====== Material shown ======
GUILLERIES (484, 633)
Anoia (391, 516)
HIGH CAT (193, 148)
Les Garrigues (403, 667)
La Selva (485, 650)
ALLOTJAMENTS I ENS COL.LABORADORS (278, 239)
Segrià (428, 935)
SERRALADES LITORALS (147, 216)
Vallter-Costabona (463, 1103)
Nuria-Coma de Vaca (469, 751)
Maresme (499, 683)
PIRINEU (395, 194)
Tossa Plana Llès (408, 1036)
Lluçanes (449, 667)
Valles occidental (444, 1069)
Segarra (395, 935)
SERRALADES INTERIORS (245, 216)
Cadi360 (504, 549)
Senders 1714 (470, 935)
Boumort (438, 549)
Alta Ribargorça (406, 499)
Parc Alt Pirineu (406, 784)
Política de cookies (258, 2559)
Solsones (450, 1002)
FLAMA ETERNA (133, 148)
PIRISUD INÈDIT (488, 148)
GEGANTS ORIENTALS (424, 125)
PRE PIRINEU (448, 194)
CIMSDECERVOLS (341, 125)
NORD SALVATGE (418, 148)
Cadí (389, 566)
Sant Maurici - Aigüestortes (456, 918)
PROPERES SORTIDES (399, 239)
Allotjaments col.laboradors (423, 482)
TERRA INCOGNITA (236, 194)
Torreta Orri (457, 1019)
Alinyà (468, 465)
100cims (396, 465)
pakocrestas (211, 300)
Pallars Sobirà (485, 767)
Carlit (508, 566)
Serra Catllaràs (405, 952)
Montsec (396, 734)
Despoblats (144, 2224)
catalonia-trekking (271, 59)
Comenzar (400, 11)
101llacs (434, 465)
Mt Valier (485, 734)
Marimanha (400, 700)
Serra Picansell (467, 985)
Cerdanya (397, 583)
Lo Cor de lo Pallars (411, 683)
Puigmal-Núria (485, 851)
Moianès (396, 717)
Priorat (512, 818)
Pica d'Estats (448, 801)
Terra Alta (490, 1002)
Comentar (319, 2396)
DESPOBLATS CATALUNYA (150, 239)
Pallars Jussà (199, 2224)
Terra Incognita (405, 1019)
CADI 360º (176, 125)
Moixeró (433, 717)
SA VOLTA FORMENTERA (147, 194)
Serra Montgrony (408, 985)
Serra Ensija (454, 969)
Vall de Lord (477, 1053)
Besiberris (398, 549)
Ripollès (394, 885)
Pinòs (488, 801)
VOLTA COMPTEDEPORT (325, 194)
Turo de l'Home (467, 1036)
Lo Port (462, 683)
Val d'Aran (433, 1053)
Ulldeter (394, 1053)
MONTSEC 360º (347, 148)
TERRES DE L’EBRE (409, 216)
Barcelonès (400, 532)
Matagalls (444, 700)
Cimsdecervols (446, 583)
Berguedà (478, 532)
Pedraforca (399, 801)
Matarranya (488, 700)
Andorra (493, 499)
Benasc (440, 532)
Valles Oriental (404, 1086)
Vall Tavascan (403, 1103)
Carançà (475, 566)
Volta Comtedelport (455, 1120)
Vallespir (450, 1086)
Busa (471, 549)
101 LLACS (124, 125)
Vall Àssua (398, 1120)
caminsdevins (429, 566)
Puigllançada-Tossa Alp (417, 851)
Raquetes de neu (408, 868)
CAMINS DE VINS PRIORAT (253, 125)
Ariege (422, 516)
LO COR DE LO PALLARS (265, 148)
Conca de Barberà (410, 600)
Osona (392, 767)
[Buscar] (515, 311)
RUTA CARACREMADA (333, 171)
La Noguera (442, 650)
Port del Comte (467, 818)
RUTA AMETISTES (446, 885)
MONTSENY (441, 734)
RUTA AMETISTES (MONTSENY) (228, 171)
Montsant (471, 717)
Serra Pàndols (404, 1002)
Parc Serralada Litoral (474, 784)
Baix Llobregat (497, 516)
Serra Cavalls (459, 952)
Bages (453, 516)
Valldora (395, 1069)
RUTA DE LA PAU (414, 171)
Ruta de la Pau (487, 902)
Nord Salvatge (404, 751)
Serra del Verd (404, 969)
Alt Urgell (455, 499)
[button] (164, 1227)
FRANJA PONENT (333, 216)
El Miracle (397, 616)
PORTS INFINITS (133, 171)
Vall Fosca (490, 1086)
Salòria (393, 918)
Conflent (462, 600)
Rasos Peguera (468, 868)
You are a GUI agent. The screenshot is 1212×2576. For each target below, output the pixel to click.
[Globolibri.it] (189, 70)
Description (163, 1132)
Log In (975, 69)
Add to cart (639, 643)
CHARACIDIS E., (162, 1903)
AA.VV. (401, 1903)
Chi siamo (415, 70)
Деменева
======
What you need to do = Please make the answer a complete, exact reproduction of the records.

Result of the task =
GUILLERIES (484, 633)
Anoia (391, 516)
HIGH CAT (193, 148)
Les Garrigues (403, 667)
La Selva (485, 650)
ALLOTJAMENTS I ENS COL.LABORADORS (278, 239)
Segrià (428, 935)
SERRALADES LITORALS (147, 216)
Vallter-Costabona (463, 1103)
Nuria-Coma de Vaca (469, 751)
Maresme (499, 683)
PIRINEU (395, 194)
Tossa Plana Llès (408, 1036)
Lluçanes (449, 667)
Valles occidental (444, 1069)
Segarra (395, 935)
SERRALADES INTERIORS (245, 216)
Cadi360 (504, 549)
Senders 1714 (470, 935)
Boumort (438, 549)
Alta Ribargorça (406, 499)
Parc Alt Pirineu (406, 784)
Política de cookies (258, 2559)
Solsones (450, 1002)
FLAMA ETERNA (133, 148)
PIRISUD INÈDIT (488, 148)
GEGANTS ORIENTALS (424, 125)
PRE PIRINEU (448, 194)
CIMSDECERVOLS (341, 125)
NORD SALVATGE (418, 148)
Cadí (389, 566)
Sant Maurici - Aigüestortes (456, 918)
PROPERES SORTIDES (399, 239)
Allotjaments col.laboradors (423, 482)
TERRA INCOGNITA (236, 194)
Torreta Orri (457, 1019)
Alinyà (468, 465)
100cims (396, 465)
pakocrestas (211, 300)
Pallars Sobirà (485, 767)
Carlit (508, 566)
Serra Catllaràs (405, 952)
Montsec (396, 734)
Despoblats (144, 2224)
catalonia-trekking (271, 59)
Comenzar (400, 11)
101llacs (434, 465)
Mt Valier (485, 734)
Marimanha (400, 700)
Serra Picansell (467, 985)
Cerdanya (397, 583)
Lo Cor de lo Pallars (411, 683)
Puigmal-Núria (485, 851)
Moianès (396, 717)
Priorat (512, 818)
Pica d'Estats (448, 801)
Terra Alta (490, 1002)
Comentar (319, 2396)
DESPOBLATS CATALUNYA (150, 239)
Pallars Jussà (199, 2224)
Terra Incognita (405, 1019)
CADI 360º (176, 125)
Moixeró (433, 717)
SA VOLTA FORMENTERA (147, 194)
Serra Montgrony (408, 985)
Serra Ensija (454, 969)
Vall de Lord (477, 1053)
Besiberris (398, 549)
Ripollès (394, 885)
Pinòs (488, 801)
VOLTA COMPTEDEPORT (325, 194)
Turo de l'Home (467, 1036)
Lo Port (462, 683)
Val d'Aran (433, 1053)
Ulldeter (394, 1053)
MONTSEC 360º (347, 148)
TERRES DE L’EBRE (409, 216)
Barcelonès (400, 532)
Matagalls (444, 700)
Cimsdecervols (446, 583)
Berguedà (478, 532)
Pedraforca (399, 801)
Matarranya (488, 700)
Andorra (493, 499)
Benasc (440, 532)
Valles Oriental (404, 1086)
Vall Tavascan (403, 1103)
Carançà (475, 566)
Volta Comtedelport (455, 1120)
Vallespir (450, 1086)
Busa (471, 549)
101 LLACS (124, 125)
Vall Àssua (398, 1120)
caminsdevins (429, 566)
Puigllançada-Tossa Alp (417, 851)
Raquetes de neu (408, 868)
CAMINS DE VINS PRIORAT (253, 125)
Ariege (422, 516)
LO COR DE LO PALLARS (265, 148)
Conca de Barberà (410, 600)
Osona (392, 767)
[Buscar] (515, 311)
RUTA CARACREMADA (333, 171)
La Noguera (442, 650)
Port del Comte (467, 818)
RUTA AMETISTES (446, 885)
MONTSENY (441, 734)
RUTA AMETISTES (MONTSENY) (228, 171)
Montsant (471, 717)
Serra Pàndols (404, 1002)
Parc Serralada Litoral (474, 784)
Baix Llobregat (497, 516)
Serra Cavalls (459, 952)
Bages (453, 516)
Valldora (395, 1069)
RUTA DE LA PAU (414, 171)
Ruta de la Pau (487, 902)
Nord Salvatge (404, 751)
Serra del Verd (404, 969)
Alt Urgell (455, 499)
[button] (164, 1227)
FRANJA PONENT (333, 216)
El Miracle (397, 616)
PORTS INFINITS (133, 171)
Vall Fosca (490, 1086)
Salòria (393, 918)
Conflent (462, 600)
Rasos Peguera (468, 868)
You are a GUI agent. The screenshot is 1212×2576. For each target below, output the pixel to click.
[Globolibri.it] (189, 70)
Description (163, 1132)
Log In (975, 69)
Add to cart (639, 643)
CHARACIDIS E., (162, 1903)
AA.VV. (401, 1903)
Chi siamo (415, 70)
Деменева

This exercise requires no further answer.